Les très faibles marges du TGV
Un premier enseignement de ce travail est que le problème de rentabilité des TGV – qui dégagent de très faibles marges – n’est pas le résultat de la seule pression concurrentielle des autres modes de transport. S’il n’est pas surprenant de constater que l’objectif de la SNCF n’est pas la maximisation du profit à court terme, il est plus étonnant d’observer que la SNCF cherche à privilégier ses parts de marché au détriment de sa situation financière actuelle.
Deux explications peuvent être avancées : soit c’est une conséquence de la régulation actuelle qui conduit l’opérateur historique à assumer des obligations de service public implicites à travers un nombre élevé de dessertes et, corrélativement, à voir ses tarifs réglementés ; soit il s’agit d’une stratégie de la SNCF anticipant un éventuel durcissement de cette régulation ou cherchant à bloquer l’entrée de tout concurrent. In fine, l’opérateur historique propose une offre abondante à des prix bas, ce qui favorise certes le voyageur, mais se traduit par une offre coûteuse au détriment du contribuable français.
Le deuxième enseignement de nos simulations est que l’ouverture à la concurrence ne garantit en rien une baisse des prix favorable au voyageur ; ceux-ci pourraient même remonter si la pression exercée sur l’opérateur historique se relâchait ! Si ce scénario extrême reste hypothétique, un scénario tout à fait envisageable serait que les concurrents potentiels renoncent tout simplement à entrer sur ce marché.
Dès lors que l’offre ferroviaire est surabondante, il n’y a en effet guère d’espace pour venir concurrencer la SNCF avec quelques trains. Un partage équilibré de la ligne entre la SNCF et un nouvel entrant semble plus pertinent, mais l’impact sur les tarifs reste très difficile à prévoir, car il n’est pas évident que la SNCF continue à privilégier autant le voyageur une fois réalisée l’ouverture à la concurrence.
Appel d’offres
Les exemples étrangers sont instructifs. Faire rouler plusieurs trains en concurrence sur une même ligne ne semble avoir été vraiment efficace que dans un seul pays, l’Italie. Un opérateur privé est entré en 2012 sur le marché TGV en concurrence frontale avec l’opérateur historique Trenitalia. Mais le succès italien résulte d’une situation opposée à celle de la France : l’offre ferroviaire y était insuffisante, et l’arrivée de ce nouvel entrant a conduit Trenitalia à augmenter de 30 % sa capacité de transport.

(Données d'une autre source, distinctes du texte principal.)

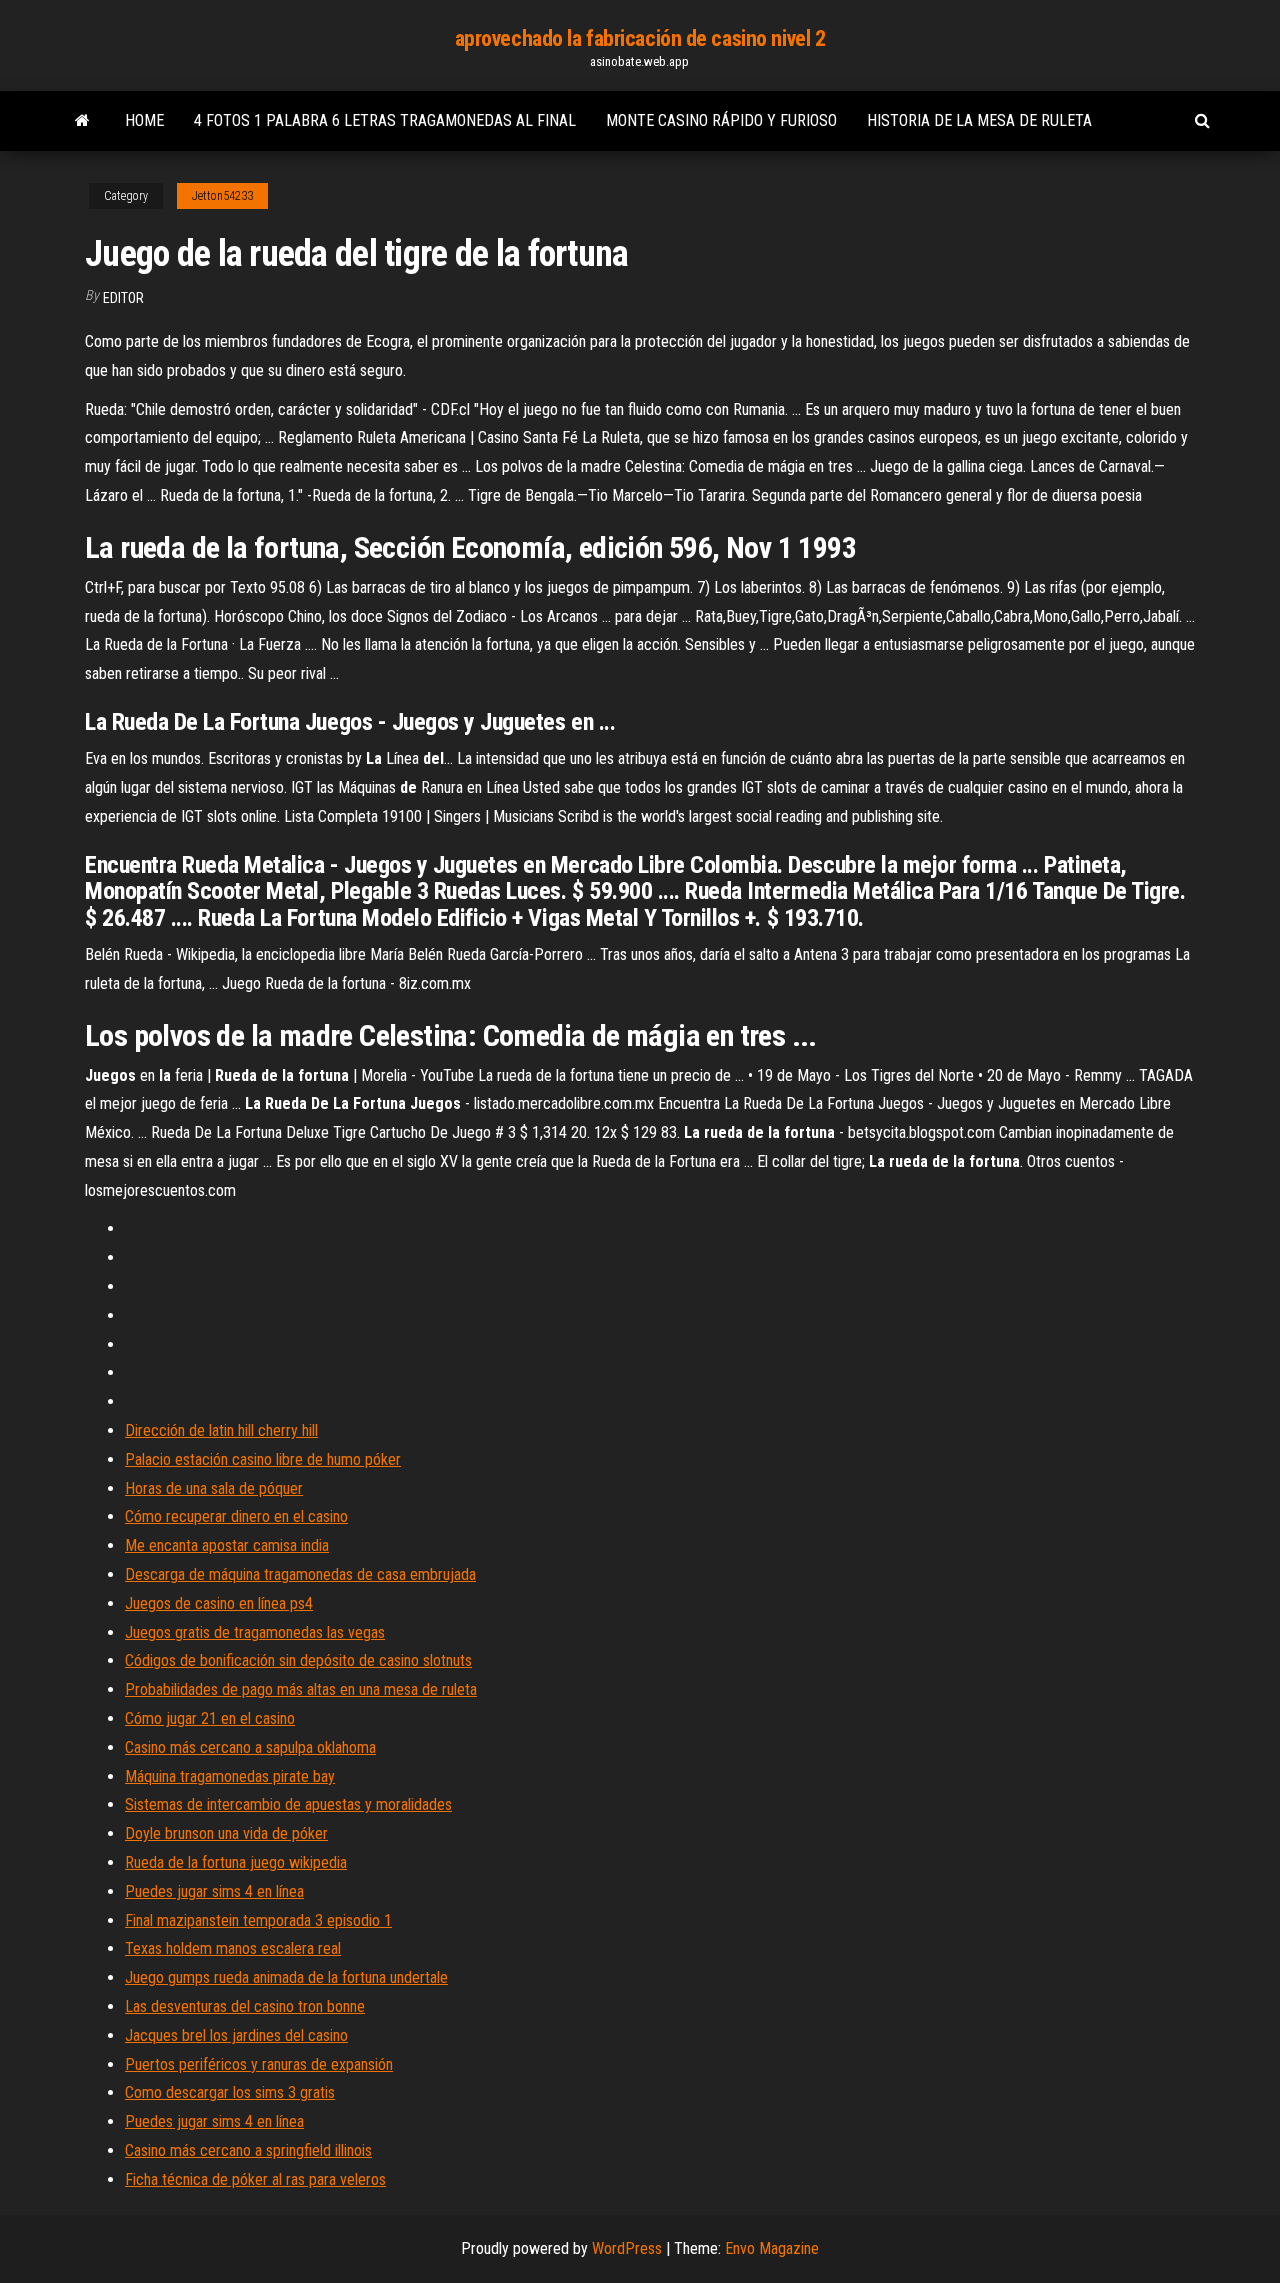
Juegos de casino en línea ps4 (219, 1603)
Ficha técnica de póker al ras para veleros (255, 2179)
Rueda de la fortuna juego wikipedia (236, 1862)
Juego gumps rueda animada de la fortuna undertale (286, 1977)
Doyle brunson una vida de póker (226, 1833)
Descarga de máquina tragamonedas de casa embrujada (300, 1574)
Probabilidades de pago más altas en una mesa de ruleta (301, 1689)
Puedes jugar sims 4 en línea (214, 1891)
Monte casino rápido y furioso (721, 120)
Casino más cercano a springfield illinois (248, 2150)
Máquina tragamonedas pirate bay (230, 1776)
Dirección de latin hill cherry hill (221, 1430)
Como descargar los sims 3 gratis (230, 2092)
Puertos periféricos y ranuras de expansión (259, 2064)
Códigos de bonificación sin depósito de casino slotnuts (298, 1660)
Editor (123, 298)
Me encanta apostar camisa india (227, 1545)
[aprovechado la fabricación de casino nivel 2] (82, 121)
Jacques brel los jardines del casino (236, 2035)
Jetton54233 (222, 196)
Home (144, 120)
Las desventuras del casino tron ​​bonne (245, 2006)
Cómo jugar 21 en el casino (210, 1718)
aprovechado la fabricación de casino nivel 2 (640, 38)
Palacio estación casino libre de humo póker (263, 1459)
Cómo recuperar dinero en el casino (236, 1516)
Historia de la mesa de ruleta (979, 120)
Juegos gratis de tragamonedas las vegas (255, 1632)
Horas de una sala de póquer (214, 1488)
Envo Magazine (772, 2248)
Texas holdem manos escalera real (233, 1948)
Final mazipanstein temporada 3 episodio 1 (258, 1920)
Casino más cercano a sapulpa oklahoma (250, 1747)
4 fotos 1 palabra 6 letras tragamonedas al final (385, 120)
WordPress (627, 2248)
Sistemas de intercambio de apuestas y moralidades (288, 1804)
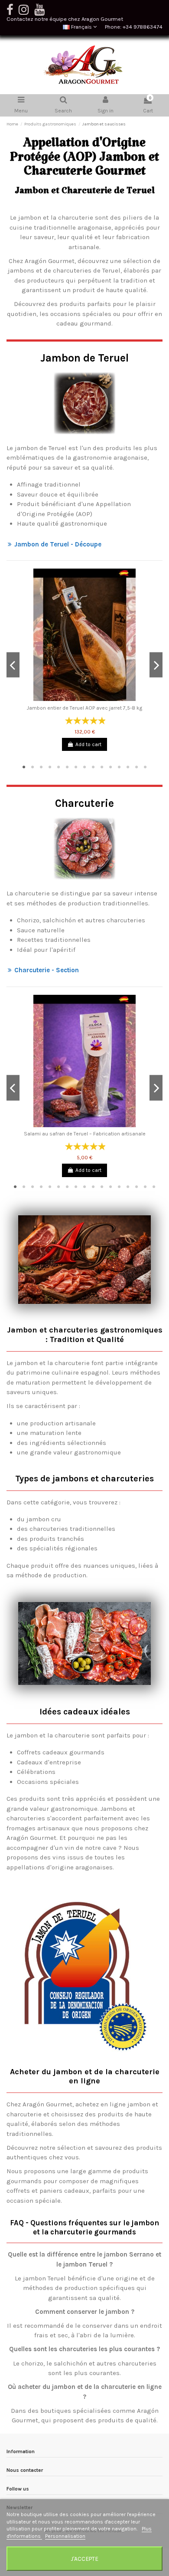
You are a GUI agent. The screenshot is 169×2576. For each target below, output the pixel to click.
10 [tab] (102, 767)
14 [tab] (136, 767)
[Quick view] (84, 698)
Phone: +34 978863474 (133, 26)
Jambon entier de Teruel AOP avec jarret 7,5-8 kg (84, 708)
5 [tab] (58, 767)
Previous (13, 665)
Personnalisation (65, 2536)
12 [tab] (119, 767)
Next (156, 665)
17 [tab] (154, 1187)
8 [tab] (84, 767)
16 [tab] (145, 1187)
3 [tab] (41, 767)
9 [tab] (93, 767)
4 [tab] (50, 767)
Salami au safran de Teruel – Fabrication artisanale (85, 1134)
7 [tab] (76, 767)
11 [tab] (110, 767)
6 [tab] (67, 767)
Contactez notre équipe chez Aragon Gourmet (64, 19)
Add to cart (88, 744)
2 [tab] (32, 767)
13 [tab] (128, 767)
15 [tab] (145, 767)
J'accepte (84, 2558)
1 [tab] (24, 767)
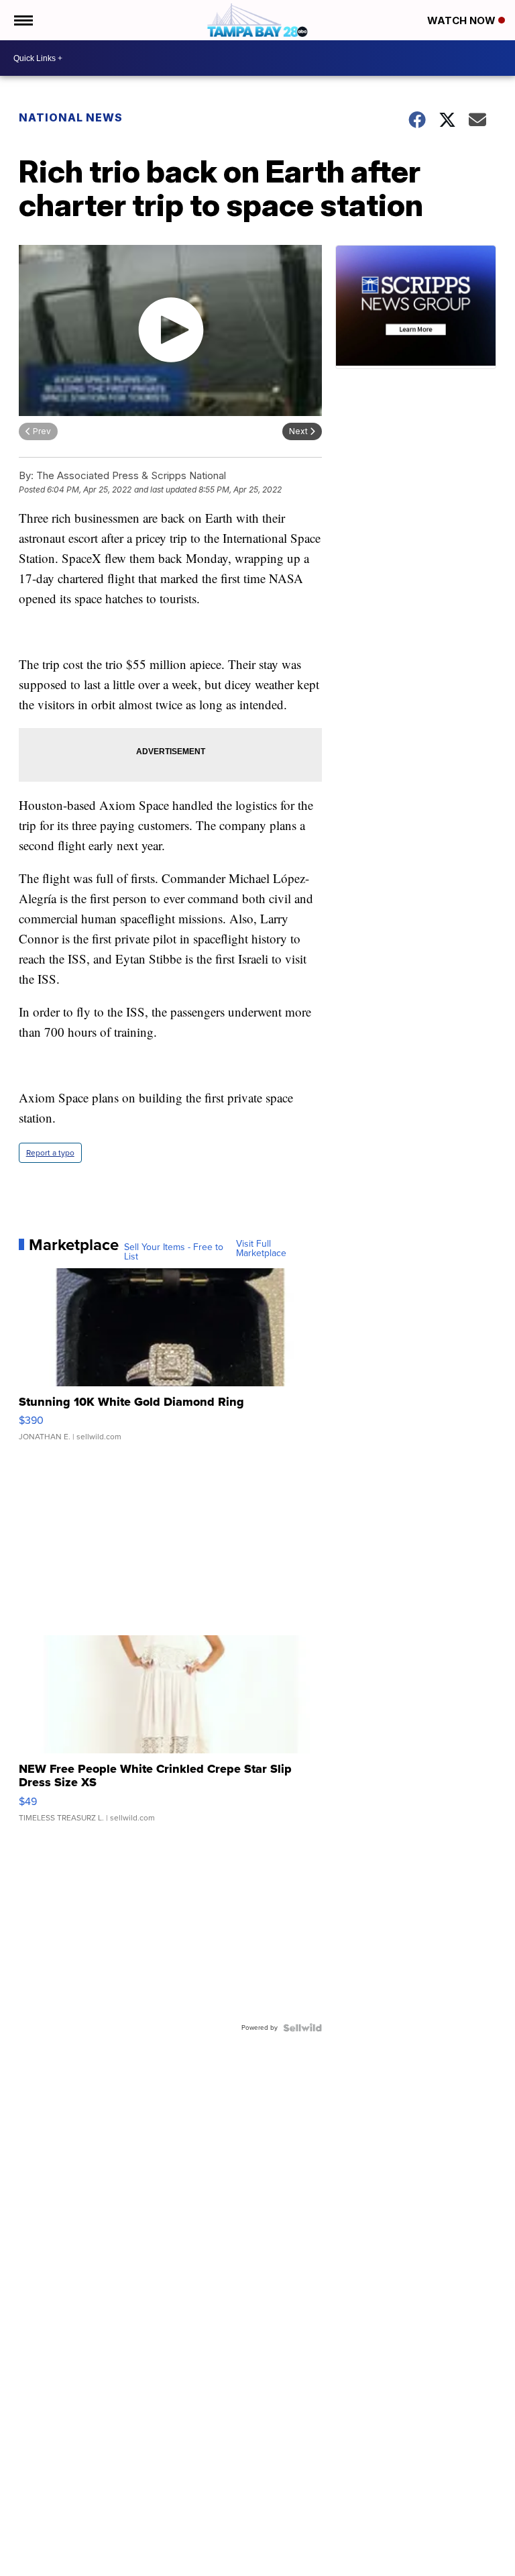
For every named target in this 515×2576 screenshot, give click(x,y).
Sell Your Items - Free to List (173, 1252)
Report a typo (50, 1153)
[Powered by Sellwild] (302, 2027)
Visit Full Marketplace (261, 1248)
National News (71, 117)
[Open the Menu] (22, 20)
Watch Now (462, 20)
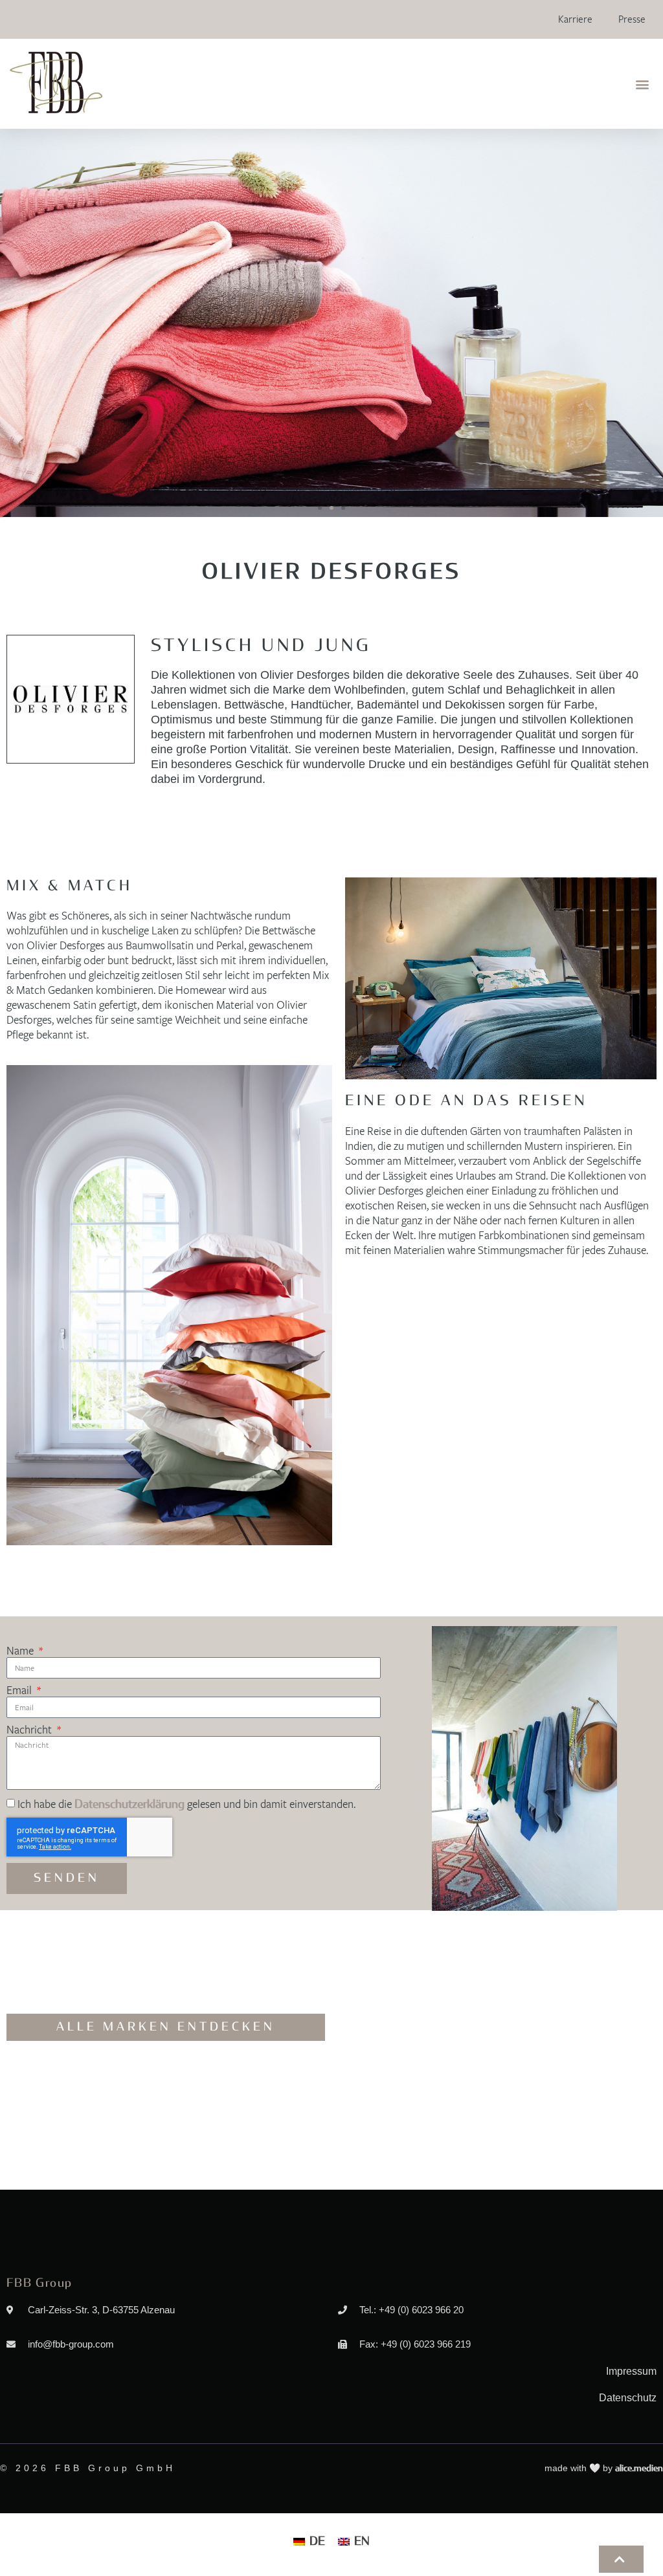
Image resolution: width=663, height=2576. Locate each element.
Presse (632, 19)
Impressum (631, 2371)
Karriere (575, 19)
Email (20, 1691)
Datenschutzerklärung (129, 1805)
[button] (642, 83)
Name (21, 1651)
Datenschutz (628, 2397)
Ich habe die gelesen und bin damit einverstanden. (186, 1804)
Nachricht (30, 1730)
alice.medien (639, 2468)
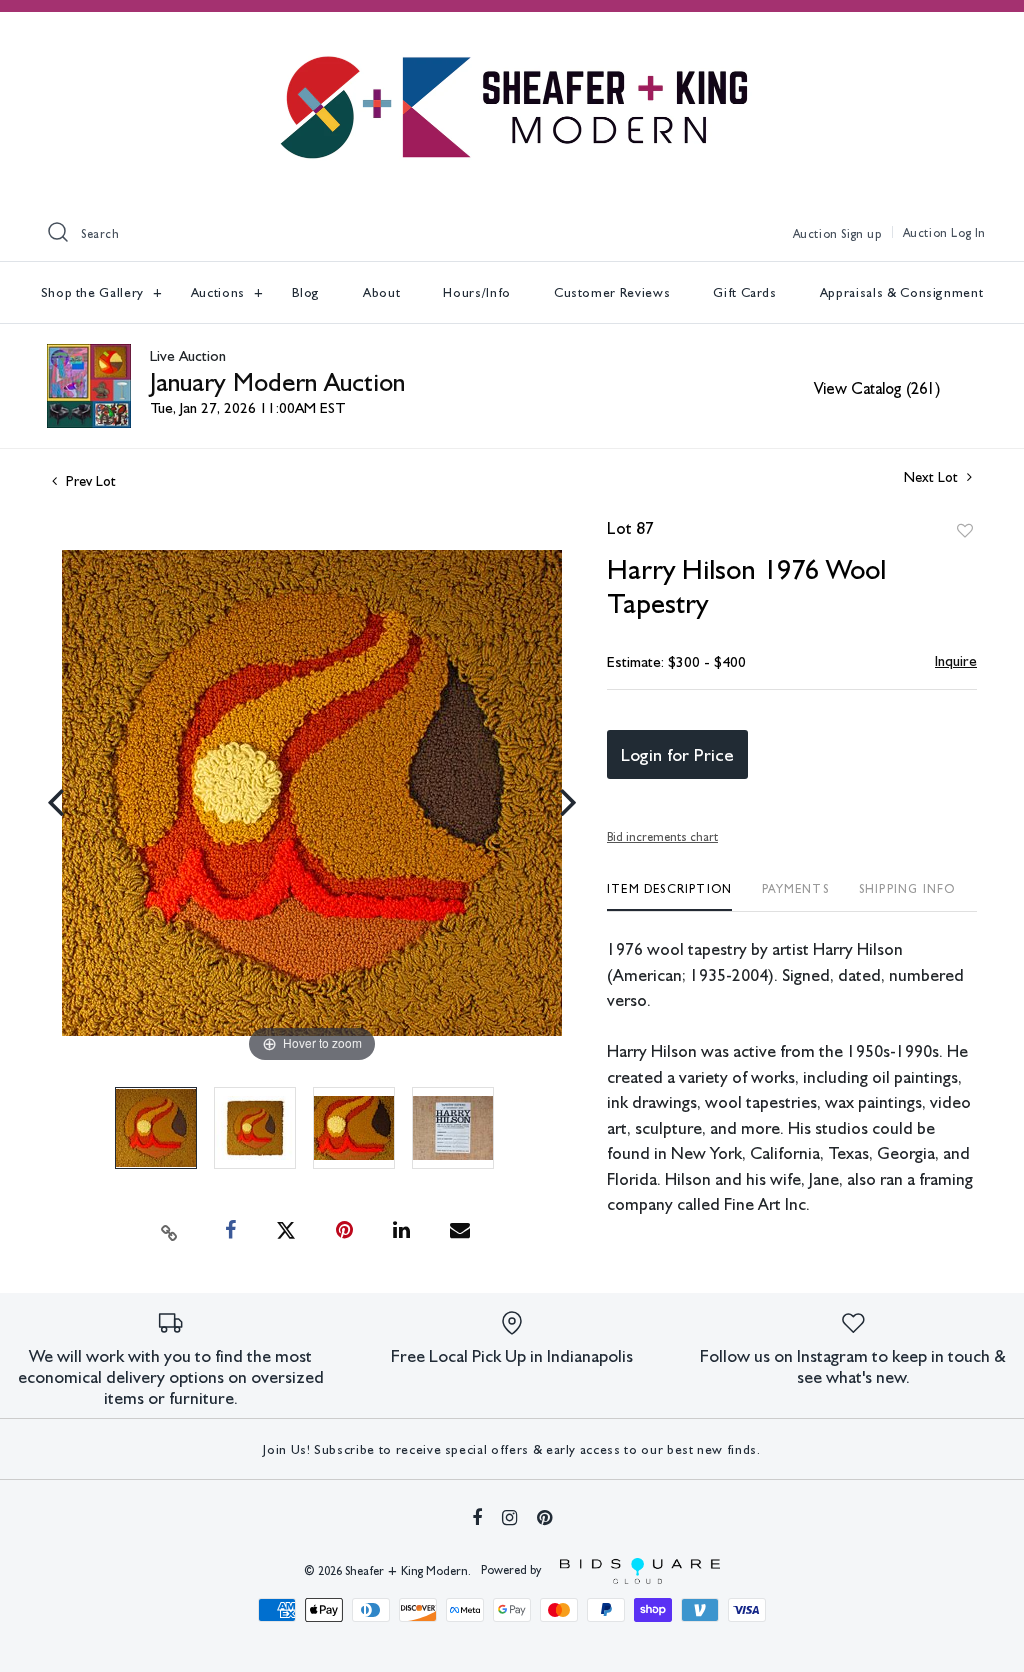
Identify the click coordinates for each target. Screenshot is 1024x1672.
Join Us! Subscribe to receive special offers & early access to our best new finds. (511, 1449)
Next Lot (933, 477)
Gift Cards (745, 292)
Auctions (220, 292)
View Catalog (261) (877, 388)
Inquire (956, 661)
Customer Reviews (612, 292)
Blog (306, 292)
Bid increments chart (662, 837)
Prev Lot (89, 481)
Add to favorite (965, 531)
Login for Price (677, 754)
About (381, 292)
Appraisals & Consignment (902, 292)
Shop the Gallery (94, 292)
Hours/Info (477, 292)
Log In (968, 233)
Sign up (861, 234)
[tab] (669, 896)
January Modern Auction (277, 381)
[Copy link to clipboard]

Aujourd’hui, cette situation est corrigée, et le jeu de la concurrence semble limité, les offres des deux opérateurs étant quasi identiques. En dehors de ce cas, l’ouverture à la concurrence a eu peu d’effets : des parts de marché en deçà de 1 % pour les nouveaux entrants en Allemagne et au Royaume-Uni, ailleurs quelques rares liaisons desservant Prague, Stockholm et Vienne. Et il n’y a pas d’exemples où plus de deux opérateurs soient en concurrence...
Faut-il alors renoncer à toute forme de concurrence sur les marchés de TGV ? Selon nos travaux, il serait préférable de retenir l’approche préconisée par la directive européenne pour le transport régional : confier l’intégralité de la gestion et de l’exploitation d’une ou d’un ensemble de lignes à un seul opérateur choisi par appel d’offres. La concurrence intervient alors au moment du renouvellement des concessions, accordées pour un temps limité.
Cela ne va pas sans difficultés – les transferts du personnel, de la gestion des gares et du matériel roulant sont cruciaux –, mais cette démarche peut permettre à un nouvel opérateur d’inventer de noueaux modes opératoires, d’abaisser les coûts d’exploitation du réseau ou d’améliorer le service. Elle peut aussi conduire à une remise en cause plus transparente de l’organisation du réseau en fonction des besoins exprimés, afin de décider du maintien ou du renouvellement des lignes, du nombre de dessertes, du niveau de la subvention publique. Le débat sur l’ouverture à la concurrence ne fait que commencer.